Stored data >>
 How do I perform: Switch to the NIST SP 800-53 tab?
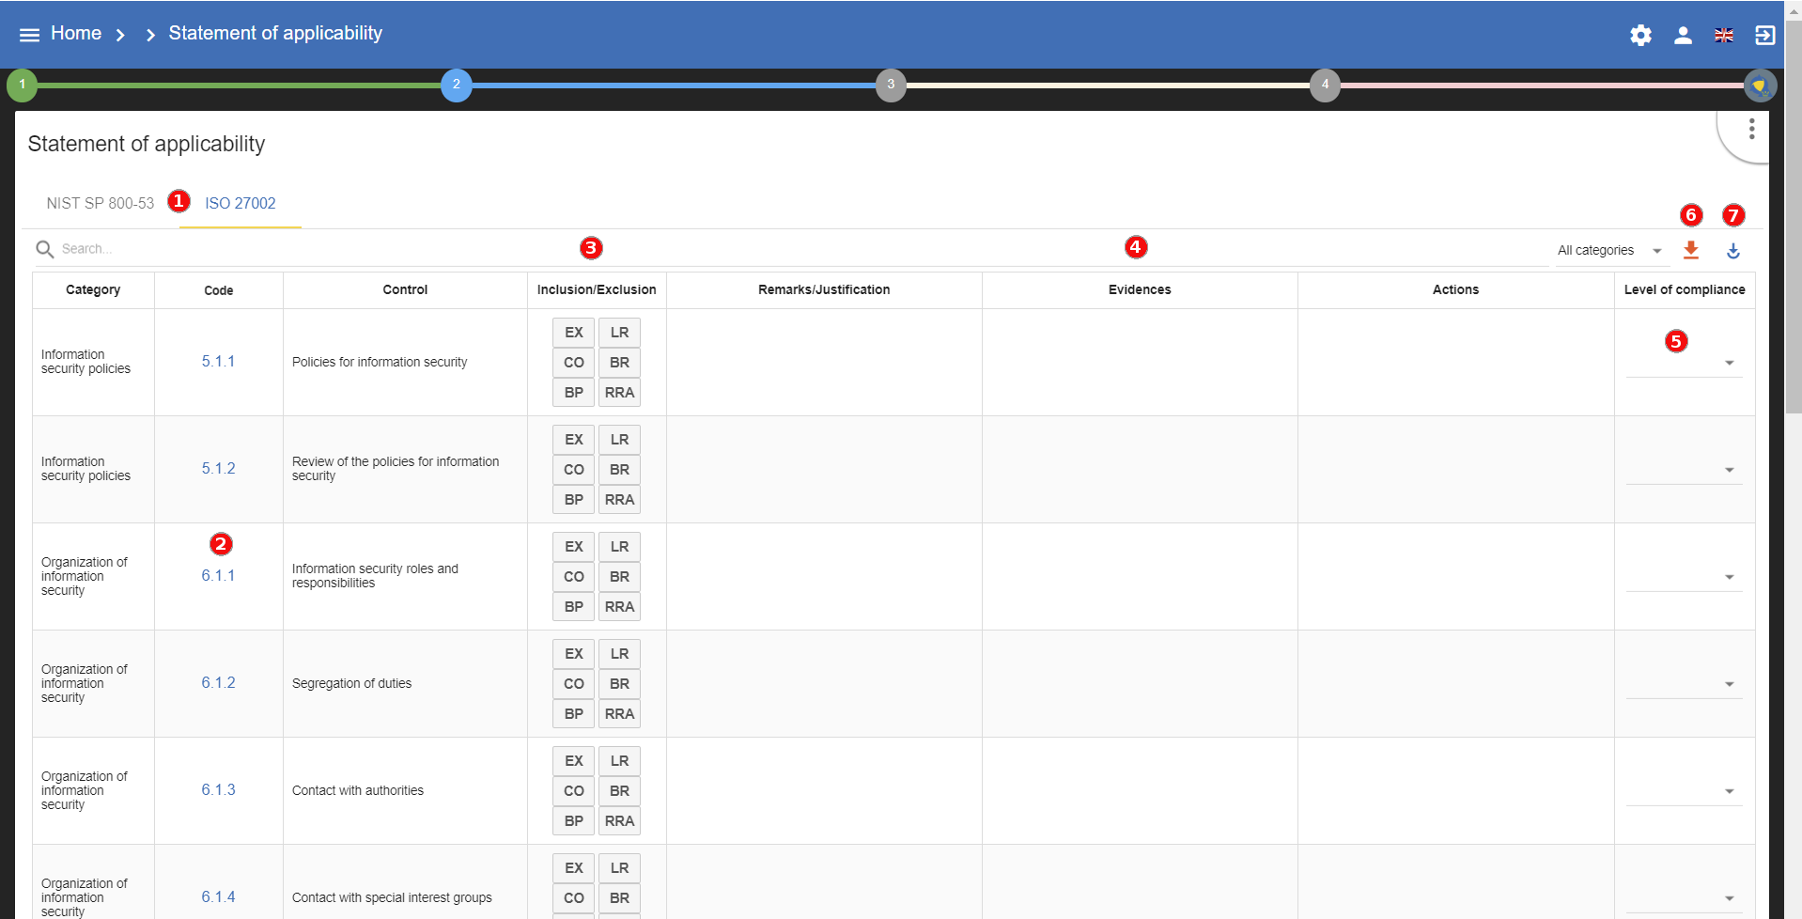101,204
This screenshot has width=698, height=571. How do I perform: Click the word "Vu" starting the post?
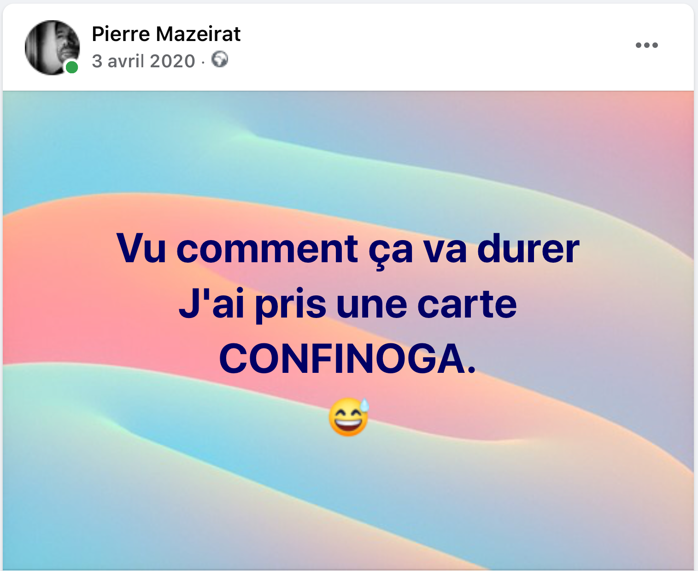click(141, 249)
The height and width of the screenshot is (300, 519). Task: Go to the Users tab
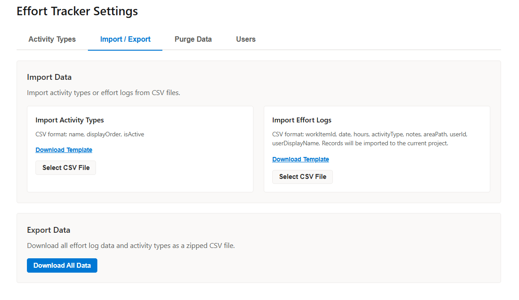tap(246, 39)
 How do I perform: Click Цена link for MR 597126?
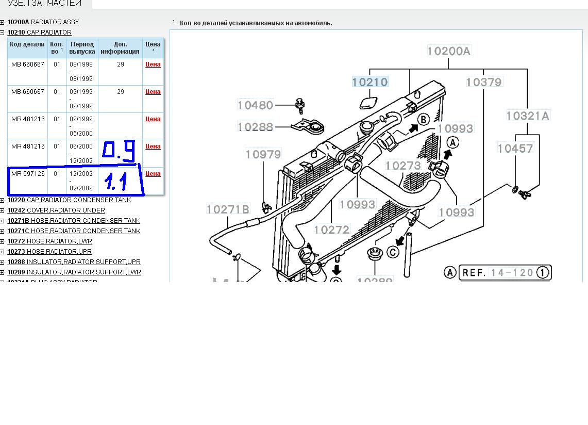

ACTIVITY >>
Images aside, return each entry above precisely as it stands.

REPLY TO THE EXERCISE >>
 How do I perform: Switch to the NIST SP 800-53 tab?
101,204
This screenshot has width=698, height=571. How do I perform: Click the word "Vu" starting the post?
click(141, 249)
The height and width of the screenshot is (300, 519). Task: Go to the Users tab
tap(246, 39)
 How do I perform: Click Цена link for MR 597126?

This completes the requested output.